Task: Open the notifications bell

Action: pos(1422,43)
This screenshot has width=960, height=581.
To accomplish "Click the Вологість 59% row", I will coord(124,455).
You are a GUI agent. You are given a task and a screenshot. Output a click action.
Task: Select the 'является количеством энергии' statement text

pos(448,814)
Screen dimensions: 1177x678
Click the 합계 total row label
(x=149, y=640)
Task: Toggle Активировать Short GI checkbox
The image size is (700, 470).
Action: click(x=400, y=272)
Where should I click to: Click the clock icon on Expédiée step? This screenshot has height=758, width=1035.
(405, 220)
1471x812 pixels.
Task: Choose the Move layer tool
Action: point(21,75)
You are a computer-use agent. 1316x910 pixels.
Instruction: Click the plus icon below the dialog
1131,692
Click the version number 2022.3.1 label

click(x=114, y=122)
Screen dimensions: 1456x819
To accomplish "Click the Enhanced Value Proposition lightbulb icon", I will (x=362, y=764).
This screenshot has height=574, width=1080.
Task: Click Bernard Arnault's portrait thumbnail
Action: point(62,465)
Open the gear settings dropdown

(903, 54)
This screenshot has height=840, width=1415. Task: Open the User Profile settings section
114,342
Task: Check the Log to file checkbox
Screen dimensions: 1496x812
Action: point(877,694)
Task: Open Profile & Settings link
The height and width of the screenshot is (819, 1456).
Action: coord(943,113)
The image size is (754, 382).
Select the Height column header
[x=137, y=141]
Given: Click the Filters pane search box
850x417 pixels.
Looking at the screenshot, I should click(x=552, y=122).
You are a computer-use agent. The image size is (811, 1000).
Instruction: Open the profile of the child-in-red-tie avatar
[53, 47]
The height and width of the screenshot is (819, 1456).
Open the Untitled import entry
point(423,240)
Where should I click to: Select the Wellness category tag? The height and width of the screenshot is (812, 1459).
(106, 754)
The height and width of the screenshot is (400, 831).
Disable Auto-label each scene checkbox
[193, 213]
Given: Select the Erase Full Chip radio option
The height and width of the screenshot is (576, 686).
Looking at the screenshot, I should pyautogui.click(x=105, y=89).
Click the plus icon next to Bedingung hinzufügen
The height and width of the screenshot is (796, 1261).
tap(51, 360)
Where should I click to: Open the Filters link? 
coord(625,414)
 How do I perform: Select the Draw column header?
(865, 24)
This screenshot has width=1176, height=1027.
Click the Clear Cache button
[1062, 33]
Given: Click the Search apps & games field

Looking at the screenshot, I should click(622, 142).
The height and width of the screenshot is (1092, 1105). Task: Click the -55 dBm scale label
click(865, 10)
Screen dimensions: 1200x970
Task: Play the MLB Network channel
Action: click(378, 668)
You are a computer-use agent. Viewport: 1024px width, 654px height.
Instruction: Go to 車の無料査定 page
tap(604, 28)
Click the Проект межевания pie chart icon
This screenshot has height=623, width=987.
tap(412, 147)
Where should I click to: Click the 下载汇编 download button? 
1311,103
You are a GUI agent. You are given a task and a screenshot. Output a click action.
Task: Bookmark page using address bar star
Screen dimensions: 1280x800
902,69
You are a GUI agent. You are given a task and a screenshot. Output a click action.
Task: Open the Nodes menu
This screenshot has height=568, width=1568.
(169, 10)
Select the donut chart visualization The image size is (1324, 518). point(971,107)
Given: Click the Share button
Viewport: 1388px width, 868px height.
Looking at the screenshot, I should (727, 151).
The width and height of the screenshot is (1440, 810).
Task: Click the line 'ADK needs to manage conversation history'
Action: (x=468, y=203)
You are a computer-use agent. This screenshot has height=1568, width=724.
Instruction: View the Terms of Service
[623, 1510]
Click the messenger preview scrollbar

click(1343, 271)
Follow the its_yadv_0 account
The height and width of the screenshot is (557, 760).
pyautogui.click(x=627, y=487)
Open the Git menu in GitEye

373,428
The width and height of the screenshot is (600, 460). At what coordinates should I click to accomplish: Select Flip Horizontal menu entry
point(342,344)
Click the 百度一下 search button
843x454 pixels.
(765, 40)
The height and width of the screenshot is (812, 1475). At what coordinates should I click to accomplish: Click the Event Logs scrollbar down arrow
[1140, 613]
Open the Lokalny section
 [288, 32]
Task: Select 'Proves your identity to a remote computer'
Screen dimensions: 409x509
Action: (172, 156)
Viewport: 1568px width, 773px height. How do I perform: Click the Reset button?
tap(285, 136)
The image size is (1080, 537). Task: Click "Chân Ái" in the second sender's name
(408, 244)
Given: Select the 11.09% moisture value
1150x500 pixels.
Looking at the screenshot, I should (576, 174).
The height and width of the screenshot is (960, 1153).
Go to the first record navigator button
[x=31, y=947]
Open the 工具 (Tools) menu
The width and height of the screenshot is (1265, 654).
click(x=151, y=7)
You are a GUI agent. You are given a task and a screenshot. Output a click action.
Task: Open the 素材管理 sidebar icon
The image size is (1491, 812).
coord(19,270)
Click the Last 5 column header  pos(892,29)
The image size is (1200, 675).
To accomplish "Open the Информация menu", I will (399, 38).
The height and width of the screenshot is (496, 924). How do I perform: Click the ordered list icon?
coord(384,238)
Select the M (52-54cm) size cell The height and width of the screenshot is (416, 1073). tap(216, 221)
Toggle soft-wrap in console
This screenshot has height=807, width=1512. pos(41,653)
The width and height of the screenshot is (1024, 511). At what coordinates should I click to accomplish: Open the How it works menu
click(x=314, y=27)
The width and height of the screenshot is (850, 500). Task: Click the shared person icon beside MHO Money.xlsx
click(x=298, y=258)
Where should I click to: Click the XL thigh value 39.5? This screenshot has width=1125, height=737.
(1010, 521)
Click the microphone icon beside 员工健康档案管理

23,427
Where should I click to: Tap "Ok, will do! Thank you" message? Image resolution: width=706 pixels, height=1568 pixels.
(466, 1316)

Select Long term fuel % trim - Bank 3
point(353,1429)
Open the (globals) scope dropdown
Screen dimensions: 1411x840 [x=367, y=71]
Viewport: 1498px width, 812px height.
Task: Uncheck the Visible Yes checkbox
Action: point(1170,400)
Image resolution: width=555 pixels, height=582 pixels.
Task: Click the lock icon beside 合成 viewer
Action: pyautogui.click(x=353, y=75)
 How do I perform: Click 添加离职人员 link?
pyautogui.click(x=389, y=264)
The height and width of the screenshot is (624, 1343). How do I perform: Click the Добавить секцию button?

### Exercise
Copy the data again, substituting "alerts bell" for "notifications bell" and keeping every other part the same.

### Problem solution
Task: Open the alerts bell

Action: pos(1422,43)
This screenshot has width=960, height=581.
To accomplish "Click the Вологість 59% row", I will coord(124,455).
You are a GUI agent. You are given a task and a screenshot. Output a click action.
Task: Select the 'является количеством энергии' statement text

pos(448,814)
Screen dimensions: 1177x678
Click the 합계 total row label
(x=149, y=640)
Task: Toggle Активировать Short GI checkbox
The image size is (700, 470).
Action: click(x=400, y=272)
Where should I click to: Click the clock icon on Expédiée step? This screenshot has height=758, width=1035.
(405, 220)
1471x812 pixels.
Task: Choose the Move layer tool
Action: point(21,75)
You are a computer-use agent. 1316x910 pixels.
Instruction: Click the plus icon below the dialog
1131,692
Click the version number 2022.3.1 label

click(x=114, y=122)
Screen dimensions: 1456x819
To accomplish "Click the Enhanced Value Proposition lightbulb icon", I will (x=362, y=764).
This screenshot has height=574, width=1080.
Task: Click Bernard Arnault's portrait thumbnail
Action: point(62,465)
Open the gear settings dropdown

(903, 54)
This screenshot has height=840, width=1415. Task: Open the User Profile settings section
114,342
Task: Check the Log to file checkbox
Screen dimensions: 1496x812
Action: point(877,694)
Task: Open Profile & Settings link
The height and width of the screenshot is (819, 1456).
Action: coord(943,113)
The image size is (754, 382).
Select the Height column header
[x=137, y=141]
Given: Click the Filters pane search box
850x417 pixels.
Looking at the screenshot, I should click(x=552, y=122).
You are a computer-use agent. The image size is (811, 1000).
Instruction: Open the profile of the child-in-red-tie avatar
[53, 47]
The height and width of the screenshot is (819, 1456).
Open the Untitled import entry
point(423,240)
Where should I click to: Select the Wellness category tag? The height and width of the screenshot is (812, 1459).
(106, 754)
The height and width of the screenshot is (400, 831).
Disable Auto-label each scene checkbox
[193, 213]
Given: Select the Erase Full Chip radio option
The height and width of the screenshot is (576, 686).
Looking at the screenshot, I should pyautogui.click(x=105, y=89).
Click the plus icon next to Bedingung hinzufügen
The height and width of the screenshot is (796, 1261).
tap(51, 360)
Where should I click to: Open the Filters link? 
coord(625,414)
 How do I perform: Select the Draw column header?
(865, 24)
This screenshot has width=1176, height=1027.
Click the Clear Cache button
[1062, 33]
Given: Click the Search apps & games field

Looking at the screenshot, I should click(622, 142).
The height and width of the screenshot is (1092, 1105). Task: Click the -55 dBm scale label
click(865, 10)
Screen dimensions: 1200x970
Task: Play the MLB Network channel
Action: click(378, 668)
You are a computer-use agent. Viewport: 1024px width, 654px height.
Instruction: Go to 車の無料査定 page
tap(604, 28)
Click the Проект межевания pie chart icon
This screenshot has height=623, width=987.
tap(412, 147)
Where should I click to: Click the 下载汇编 download button? 
1311,103
You are a GUI agent. You are given a task and a screenshot. Output a click action.
Task: Bookmark page using address bar star
Screen dimensions: 1280x800
902,69
You are a GUI agent. You are given a task and a screenshot. Output a click action.
Task: Open the Nodes menu
This screenshot has height=568, width=1568.
(169, 10)
Select the donut chart visualization The image size is (1324, 518). point(971,107)
Given: Click the Share button
Viewport: 1388px width, 868px height.
Looking at the screenshot, I should (727, 151).
The width and height of the screenshot is (1440, 810).
Task: Click the line 'ADK needs to manage conversation history'
Action: (x=468, y=203)
You are a computer-use agent. This screenshot has height=1568, width=724.
Instruction: View the Terms of Service
[623, 1510]
Click the messenger preview scrollbar

click(1343, 271)
Follow the its_yadv_0 account
The height and width of the screenshot is (557, 760).
pyautogui.click(x=627, y=487)
Open the Git menu in GitEye

373,428
The width and height of the screenshot is (600, 460). At what coordinates should I click to accomplish: Select Flip Horizontal menu entry
point(342,344)
Click the 百度一下 search button
843x454 pixels.
(765, 40)
The height and width of the screenshot is (812, 1475). At what coordinates should I click to accomplish: Click the Event Logs scrollbar down arrow
[1140, 613]
Open the Lokalny section
 [288, 32]
Task: Select 'Proves your identity to a remote computer'
Screen dimensions: 409x509
Action: (172, 156)
Viewport: 1568px width, 773px height. How do I perform: Click the Reset button?
tap(285, 136)
The image size is (1080, 537). Task: Click "Chân Ái" in the second sender's name
(408, 244)
Given: Select the 11.09% moisture value
1150x500 pixels.
Looking at the screenshot, I should (576, 174).
The height and width of the screenshot is (960, 1153).
Go to the first record navigator button
[x=31, y=947]
Open the 工具 (Tools) menu
The width and height of the screenshot is (1265, 654).
click(x=151, y=7)
You are a GUI agent. You are given a task and a screenshot. Output a click action.
Task: Open the 素材管理 sidebar icon
The image size is (1491, 812).
coord(19,270)
Click the Last 5 column header  pos(892,29)
The image size is (1200, 675).
To accomplish "Open the Информация menu", I will (399, 38).
The height and width of the screenshot is (496, 924). How do I perform: Click the ordered list icon?
coord(384,238)
Select the M (52-54cm) size cell The height and width of the screenshot is (416, 1073). tap(216, 221)
Toggle soft-wrap in console
This screenshot has height=807, width=1512. pos(41,653)
The width and height of the screenshot is (1024, 511). At what coordinates should I click to accomplish: Open the How it works menu
click(x=314, y=27)
The width and height of the screenshot is (850, 500). Task: Click the shared person icon beside MHO Money.xlsx
click(x=298, y=258)
Where should I click to: Click the XL thigh value 39.5? This screenshot has width=1125, height=737.
(1010, 521)
Click the microphone icon beside 员工健康档案管理

23,427
Where should I click to: Tap "Ok, will do! Thank you" message? Image resolution: width=706 pixels, height=1568 pixels.
(466, 1316)

Select Long term fuel % trim - Bank 3
point(353,1429)
Open the (globals) scope dropdown
Screen dimensions: 1411x840 [x=367, y=71]
Viewport: 1498px width, 812px height.
Task: Uncheck the Visible Yes checkbox
Action: point(1170,400)
Image resolution: width=555 pixels, height=582 pixels.
Task: Click the lock icon beside 合成 viewer
Action: pyautogui.click(x=353, y=75)
 How do I perform: Click 添加离职人员 link?
pyautogui.click(x=389, y=264)
The height and width of the screenshot is (624, 1343). How do I perform: Click the Добавить секцию button?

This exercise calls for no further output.